During an awards banquet in 1977 for an around-the-island running competition, a lively debate broke out as to whether runners or swimmers were more fit. Collins added that he had just read in a magazine that Eddy Merckx, the champion cyclist, was the fittest athlete in the world.
As the good natured debate continued, Collins began playing with the idea of combining the three toughest endurance races on the island into one race. Deciding to seize the moment, he leapt onstage during a band break and half-jokingly made the challenge. He proposed tying the 2.4 mile Waikiki Roughwater Swim with 112 miles of the Around Oahu Bike Race (originally a two-day event and 114 miles), followed by a 26.2 mile run on the same course as the Honolulu Marathon.
“The gun will go off about 7:00 a.m., the clock will keep running and whoever finishes first we’ll call the Ironman,” Collins recalls.
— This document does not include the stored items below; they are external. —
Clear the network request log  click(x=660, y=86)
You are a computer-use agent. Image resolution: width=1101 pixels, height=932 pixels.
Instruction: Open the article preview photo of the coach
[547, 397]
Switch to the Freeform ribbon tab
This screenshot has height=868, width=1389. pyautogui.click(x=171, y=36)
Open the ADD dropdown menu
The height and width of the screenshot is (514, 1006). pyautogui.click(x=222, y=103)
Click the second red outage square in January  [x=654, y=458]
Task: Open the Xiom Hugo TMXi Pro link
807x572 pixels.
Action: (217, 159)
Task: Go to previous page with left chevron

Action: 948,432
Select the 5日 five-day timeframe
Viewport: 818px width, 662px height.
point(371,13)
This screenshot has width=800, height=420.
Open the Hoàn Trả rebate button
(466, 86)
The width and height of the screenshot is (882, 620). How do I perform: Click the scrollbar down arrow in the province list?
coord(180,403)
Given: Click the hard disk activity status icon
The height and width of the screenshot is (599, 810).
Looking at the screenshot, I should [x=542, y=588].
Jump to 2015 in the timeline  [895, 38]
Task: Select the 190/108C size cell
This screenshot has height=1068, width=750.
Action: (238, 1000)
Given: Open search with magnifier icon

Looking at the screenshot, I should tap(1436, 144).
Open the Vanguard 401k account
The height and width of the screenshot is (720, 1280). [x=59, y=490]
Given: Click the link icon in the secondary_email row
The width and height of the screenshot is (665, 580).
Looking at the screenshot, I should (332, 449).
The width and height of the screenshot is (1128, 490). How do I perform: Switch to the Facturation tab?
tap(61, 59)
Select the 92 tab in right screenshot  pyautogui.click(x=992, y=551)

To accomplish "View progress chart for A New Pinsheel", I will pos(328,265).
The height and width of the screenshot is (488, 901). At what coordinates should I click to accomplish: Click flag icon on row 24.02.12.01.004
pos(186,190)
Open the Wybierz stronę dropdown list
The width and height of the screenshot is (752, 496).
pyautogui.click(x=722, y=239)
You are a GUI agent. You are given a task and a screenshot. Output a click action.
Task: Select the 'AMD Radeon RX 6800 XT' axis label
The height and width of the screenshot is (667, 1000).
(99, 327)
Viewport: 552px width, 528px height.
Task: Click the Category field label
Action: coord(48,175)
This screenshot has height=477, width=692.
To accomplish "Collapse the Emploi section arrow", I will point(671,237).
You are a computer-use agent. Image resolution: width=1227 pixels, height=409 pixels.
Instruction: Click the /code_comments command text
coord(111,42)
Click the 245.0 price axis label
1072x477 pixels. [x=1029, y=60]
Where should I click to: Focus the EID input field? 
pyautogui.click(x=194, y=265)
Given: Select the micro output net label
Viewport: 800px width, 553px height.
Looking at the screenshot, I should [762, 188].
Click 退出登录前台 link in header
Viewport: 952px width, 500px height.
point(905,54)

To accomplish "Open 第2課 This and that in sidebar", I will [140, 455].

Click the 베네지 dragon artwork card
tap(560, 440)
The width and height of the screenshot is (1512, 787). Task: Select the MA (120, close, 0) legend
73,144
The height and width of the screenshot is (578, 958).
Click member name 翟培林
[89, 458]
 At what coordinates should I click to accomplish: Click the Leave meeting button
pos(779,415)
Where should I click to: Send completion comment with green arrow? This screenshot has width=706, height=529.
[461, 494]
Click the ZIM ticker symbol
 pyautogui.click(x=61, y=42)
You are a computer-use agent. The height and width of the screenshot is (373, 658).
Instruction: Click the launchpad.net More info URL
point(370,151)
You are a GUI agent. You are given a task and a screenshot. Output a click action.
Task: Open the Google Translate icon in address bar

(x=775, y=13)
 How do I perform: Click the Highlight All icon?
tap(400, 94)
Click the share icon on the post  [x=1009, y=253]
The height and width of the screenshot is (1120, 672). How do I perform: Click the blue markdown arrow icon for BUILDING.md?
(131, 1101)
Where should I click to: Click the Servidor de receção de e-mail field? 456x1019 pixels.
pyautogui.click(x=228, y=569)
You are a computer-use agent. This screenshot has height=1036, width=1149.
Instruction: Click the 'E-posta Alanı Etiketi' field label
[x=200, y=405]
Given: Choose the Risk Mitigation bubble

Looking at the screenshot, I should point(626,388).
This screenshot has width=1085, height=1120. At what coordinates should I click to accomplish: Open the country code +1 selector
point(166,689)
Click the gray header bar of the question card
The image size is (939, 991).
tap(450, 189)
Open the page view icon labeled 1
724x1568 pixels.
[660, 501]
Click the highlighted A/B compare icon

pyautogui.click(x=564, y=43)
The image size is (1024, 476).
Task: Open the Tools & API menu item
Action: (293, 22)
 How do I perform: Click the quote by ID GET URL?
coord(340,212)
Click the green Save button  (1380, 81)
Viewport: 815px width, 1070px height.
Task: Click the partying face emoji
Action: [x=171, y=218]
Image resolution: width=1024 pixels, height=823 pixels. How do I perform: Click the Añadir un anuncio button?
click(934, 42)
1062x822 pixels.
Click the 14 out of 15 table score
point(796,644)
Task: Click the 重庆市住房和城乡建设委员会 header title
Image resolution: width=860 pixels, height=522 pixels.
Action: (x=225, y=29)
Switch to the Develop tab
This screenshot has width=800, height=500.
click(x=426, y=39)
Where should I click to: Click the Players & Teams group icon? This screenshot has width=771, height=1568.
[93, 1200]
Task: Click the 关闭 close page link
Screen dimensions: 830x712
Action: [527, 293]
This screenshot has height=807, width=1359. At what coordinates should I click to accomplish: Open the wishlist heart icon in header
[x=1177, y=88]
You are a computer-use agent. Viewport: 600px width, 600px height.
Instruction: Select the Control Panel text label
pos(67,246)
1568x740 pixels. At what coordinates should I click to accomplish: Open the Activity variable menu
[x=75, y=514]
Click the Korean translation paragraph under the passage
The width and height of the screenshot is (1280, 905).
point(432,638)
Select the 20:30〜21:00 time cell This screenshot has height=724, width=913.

On February 18, 1978, 15 competitors, including Collins, came to the shores of Waikiki to take the Ironman challenge. Prior to racing, each received three sheets of paper listing a few rules and a course description. Handwritten on the last page was this exhortation: “Swim 2.4 miles! Bike 112 miles! Run 26.2 miles! Brag for the rest of your life!”
Collins and 11 others finished the entire course. Gordon Haller, a taxi cab driver and fitness enthusiast, crossed the finish line first in 11 hours, 46 minutes and 58 seconds to become the “original” Ironman. Collins finished the race in a little under 17 hours.
Having lost only $25 on that first race, Collins agreed to organize a second event in 1979. Unfortunately, bad weather postponed the race for a day, and more than half the race-field dropped out; this left only 15 to race for the second straight year. Among the remaining 15 athletes was Lyn Lemaire, a cyclist from Boston, Mass. The first female finisher maintained second place for much of the race before finishing fifth overall. The winning time of 11:15:46 posted by Californian Tom Warren, improved upon Haller’s first-year mark, and Warren became a minor celebrity when he and the race received exposure in Sports Illustrated.